Deposits to Repay on the Previous Office
When your tenancy ends at your previous office, you will have to contact your property owner and ask them for a deposit refund. If your office is managed by a letting agency, you will have to contact them instead. We recommend you email or write them when asking for the deposit to be repaid – doing this will allow you to have a record of when you asked for it.
You have a better chance of getting most or all of your deposit back if you leave the property with no damages. It is smart to get evidence of the condition of the property when moving if you and the property owner disagree on much deposit needs to be repaid.
Deposit to Pay on the New Office
Whether you are working with a letting agent on a non-manager or manager basis, they will ensure compliance with legislation to protect all your deposits. Usually, the agent will collect the first rent payment and deposit on your behalf before your tenancy starts. You can move your office to the new location as soon as the money clears, the landlord, and the tenant has received the signed tenancy agreement.
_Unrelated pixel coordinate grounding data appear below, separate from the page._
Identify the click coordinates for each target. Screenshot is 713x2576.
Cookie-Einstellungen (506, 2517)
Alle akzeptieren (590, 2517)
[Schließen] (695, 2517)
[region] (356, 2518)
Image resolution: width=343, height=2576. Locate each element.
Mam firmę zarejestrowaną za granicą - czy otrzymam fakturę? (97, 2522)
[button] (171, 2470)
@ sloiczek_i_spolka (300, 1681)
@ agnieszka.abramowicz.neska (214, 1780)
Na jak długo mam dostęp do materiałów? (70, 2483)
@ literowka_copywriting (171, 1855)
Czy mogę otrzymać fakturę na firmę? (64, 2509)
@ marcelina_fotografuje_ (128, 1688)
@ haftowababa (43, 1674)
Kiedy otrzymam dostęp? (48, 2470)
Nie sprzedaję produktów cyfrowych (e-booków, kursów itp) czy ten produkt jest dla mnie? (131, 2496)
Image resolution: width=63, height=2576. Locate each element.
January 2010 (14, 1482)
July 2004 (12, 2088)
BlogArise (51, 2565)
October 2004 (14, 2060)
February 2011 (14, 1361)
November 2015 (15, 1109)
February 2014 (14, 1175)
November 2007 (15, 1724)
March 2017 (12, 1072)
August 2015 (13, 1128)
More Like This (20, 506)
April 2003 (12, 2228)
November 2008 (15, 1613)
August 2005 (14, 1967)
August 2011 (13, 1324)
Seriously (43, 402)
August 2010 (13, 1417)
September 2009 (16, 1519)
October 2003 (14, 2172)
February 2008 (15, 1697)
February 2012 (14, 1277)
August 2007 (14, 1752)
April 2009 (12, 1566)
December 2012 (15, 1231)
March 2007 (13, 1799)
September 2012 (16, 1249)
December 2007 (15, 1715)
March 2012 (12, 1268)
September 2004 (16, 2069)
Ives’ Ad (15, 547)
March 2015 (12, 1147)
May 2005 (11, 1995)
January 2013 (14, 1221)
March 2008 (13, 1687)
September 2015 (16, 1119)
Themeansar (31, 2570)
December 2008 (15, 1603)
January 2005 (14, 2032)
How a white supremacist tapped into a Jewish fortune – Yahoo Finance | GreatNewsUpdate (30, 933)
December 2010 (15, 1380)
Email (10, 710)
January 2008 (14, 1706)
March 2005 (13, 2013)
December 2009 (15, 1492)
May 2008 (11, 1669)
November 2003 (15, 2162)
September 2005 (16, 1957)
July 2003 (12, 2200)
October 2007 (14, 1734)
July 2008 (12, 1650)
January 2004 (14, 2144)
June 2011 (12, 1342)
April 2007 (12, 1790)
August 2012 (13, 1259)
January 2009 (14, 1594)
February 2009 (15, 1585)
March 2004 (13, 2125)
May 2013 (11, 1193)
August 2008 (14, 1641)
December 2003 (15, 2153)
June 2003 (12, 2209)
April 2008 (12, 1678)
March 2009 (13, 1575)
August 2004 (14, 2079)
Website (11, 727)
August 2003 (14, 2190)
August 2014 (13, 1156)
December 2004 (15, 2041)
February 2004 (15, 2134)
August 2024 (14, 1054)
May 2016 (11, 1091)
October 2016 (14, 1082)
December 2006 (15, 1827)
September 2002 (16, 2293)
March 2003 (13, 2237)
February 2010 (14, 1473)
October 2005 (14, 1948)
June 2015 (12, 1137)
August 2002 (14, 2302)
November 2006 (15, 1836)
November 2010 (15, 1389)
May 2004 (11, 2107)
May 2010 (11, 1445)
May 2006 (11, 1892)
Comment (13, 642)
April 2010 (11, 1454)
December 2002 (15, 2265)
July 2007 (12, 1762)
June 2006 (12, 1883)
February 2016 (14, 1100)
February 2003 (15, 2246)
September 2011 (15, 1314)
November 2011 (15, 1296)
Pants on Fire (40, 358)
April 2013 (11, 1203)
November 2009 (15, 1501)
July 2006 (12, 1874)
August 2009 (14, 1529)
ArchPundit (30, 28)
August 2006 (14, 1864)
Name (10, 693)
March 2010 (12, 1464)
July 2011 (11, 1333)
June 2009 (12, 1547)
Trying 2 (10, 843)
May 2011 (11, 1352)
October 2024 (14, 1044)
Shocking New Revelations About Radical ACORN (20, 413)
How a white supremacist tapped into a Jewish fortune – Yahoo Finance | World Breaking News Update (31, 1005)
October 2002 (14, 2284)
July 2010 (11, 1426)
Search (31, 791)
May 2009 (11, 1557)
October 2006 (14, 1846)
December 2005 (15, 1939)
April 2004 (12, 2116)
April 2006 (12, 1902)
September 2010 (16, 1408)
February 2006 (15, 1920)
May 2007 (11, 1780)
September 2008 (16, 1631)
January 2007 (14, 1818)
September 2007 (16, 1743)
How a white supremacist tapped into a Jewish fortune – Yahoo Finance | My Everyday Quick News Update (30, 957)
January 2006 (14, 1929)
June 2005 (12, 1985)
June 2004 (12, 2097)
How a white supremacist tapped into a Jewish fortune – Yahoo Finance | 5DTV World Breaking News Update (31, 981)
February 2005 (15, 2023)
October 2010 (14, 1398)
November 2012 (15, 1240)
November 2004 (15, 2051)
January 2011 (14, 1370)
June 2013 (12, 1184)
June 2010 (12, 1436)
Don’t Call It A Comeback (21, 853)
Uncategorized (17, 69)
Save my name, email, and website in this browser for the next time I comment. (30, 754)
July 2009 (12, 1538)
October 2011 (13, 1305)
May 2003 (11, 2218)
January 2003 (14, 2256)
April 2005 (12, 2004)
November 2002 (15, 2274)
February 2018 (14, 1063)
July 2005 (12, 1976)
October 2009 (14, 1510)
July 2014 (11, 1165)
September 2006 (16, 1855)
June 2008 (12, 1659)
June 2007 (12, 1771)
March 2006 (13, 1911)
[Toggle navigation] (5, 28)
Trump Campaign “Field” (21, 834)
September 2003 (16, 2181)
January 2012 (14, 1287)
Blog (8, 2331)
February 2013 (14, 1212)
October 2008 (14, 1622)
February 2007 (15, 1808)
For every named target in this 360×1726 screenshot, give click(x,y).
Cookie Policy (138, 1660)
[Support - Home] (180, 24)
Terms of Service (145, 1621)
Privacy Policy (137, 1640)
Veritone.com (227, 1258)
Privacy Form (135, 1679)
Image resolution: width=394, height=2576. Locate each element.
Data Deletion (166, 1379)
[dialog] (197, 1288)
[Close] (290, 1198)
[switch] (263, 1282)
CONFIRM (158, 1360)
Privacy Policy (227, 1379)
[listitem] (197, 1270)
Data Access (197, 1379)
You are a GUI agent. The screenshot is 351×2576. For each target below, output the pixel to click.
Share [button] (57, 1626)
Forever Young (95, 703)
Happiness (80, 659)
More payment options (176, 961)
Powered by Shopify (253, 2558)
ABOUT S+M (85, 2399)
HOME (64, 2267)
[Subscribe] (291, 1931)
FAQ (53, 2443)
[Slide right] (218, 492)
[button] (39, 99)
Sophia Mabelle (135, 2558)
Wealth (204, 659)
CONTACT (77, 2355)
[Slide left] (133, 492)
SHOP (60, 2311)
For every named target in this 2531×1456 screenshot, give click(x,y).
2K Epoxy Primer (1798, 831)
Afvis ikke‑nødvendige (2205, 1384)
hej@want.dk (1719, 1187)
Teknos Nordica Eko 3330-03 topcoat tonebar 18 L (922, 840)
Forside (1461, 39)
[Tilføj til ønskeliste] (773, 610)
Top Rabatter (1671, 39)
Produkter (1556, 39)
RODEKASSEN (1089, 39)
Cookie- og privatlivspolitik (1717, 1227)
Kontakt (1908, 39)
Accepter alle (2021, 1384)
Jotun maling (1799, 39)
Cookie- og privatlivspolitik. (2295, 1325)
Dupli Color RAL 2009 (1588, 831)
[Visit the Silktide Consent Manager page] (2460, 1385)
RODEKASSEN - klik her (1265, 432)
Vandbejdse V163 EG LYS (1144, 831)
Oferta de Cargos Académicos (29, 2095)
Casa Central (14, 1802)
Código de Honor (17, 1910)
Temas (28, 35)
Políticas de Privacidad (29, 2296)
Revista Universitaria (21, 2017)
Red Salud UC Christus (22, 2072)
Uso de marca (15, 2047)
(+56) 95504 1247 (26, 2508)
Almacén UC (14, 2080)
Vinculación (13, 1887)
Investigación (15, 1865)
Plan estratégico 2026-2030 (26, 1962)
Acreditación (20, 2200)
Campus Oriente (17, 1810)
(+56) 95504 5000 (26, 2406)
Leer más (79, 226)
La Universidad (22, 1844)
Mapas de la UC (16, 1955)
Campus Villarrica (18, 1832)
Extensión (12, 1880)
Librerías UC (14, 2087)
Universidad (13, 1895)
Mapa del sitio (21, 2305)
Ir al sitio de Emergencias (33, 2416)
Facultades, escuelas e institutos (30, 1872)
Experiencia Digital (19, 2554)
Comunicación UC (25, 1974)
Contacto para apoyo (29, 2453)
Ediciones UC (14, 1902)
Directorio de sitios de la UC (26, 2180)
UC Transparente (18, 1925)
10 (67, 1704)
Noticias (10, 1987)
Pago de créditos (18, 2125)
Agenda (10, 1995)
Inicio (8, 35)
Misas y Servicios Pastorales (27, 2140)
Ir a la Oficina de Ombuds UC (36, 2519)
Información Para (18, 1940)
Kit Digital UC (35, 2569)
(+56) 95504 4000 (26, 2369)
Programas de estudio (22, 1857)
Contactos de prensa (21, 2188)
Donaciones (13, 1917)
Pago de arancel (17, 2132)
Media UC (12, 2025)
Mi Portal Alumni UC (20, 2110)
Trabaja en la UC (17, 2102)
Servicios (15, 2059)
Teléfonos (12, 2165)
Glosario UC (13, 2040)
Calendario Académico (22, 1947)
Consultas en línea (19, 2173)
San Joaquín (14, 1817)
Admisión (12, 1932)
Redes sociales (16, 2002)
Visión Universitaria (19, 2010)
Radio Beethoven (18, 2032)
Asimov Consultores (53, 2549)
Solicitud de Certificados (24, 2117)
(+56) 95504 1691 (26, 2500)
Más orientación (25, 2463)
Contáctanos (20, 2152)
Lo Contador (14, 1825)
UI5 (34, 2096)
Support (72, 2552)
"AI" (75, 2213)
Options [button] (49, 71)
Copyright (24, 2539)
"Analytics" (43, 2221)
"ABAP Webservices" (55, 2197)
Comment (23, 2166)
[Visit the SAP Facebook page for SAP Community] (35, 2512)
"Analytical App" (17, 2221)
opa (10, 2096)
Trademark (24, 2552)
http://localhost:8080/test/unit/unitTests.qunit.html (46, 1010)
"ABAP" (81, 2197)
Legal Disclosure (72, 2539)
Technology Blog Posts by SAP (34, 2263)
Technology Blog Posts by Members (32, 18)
Once the offer has been accepted by your landlord, you would be expected to pay a holding deposit which expresses your commitment to renting a property.
Insurance and Business Rates
Moving into a New Business Property
You must contact the regional LPD (Land & Property Services) Rating Office to let them know, to avoid receiving a backdated rate bill. You can also let them know how you wish to pay your rate bill.
Moving into a Newly Built Business Property
It is equally important to contact your local LPD valuation office if you are moving into a newly built business property. You will be issued a rate bill based on this. It is important to note that if you do not inform the LPS, a backdated rate bill could be issued. You can either save the LPS application form to your desktop or complete it in the screen before sending it to the LPS.
Leaving an Old Business Property
When moving out of old business property, it is important to contact your LPS. It is important to have your Ratepayer ID, Account ID, and the details of the new owners in the property at hand. You can alternatively use an online form to make changes to your rate accounts such as billing address for your rate bill and personal information.
Cost of the Actual Physical Move
Managing the cost of moving an office starts with understanding the costs associated with your office move as well as the ability to manage and control the budget of moving your office. The cost of moving an office depends on several factors such as location, office space aspirations, and even market conditions.
So it is essential you have the up to date and accurate information on service charges, business rates, and office rents for the area you are moving your office to. You can get this from your commercial property agent familiar with the average office rental prices and current office market conditions.
Other moving costs to consider include dilapidations on your existing office property, building insurance, and stamp duty. You should also not forget advisory fees such as agency and legal fees, office fit out, and office removals. These cost elements are essential in not only making your office relocation a success but it can also save you money in the long term.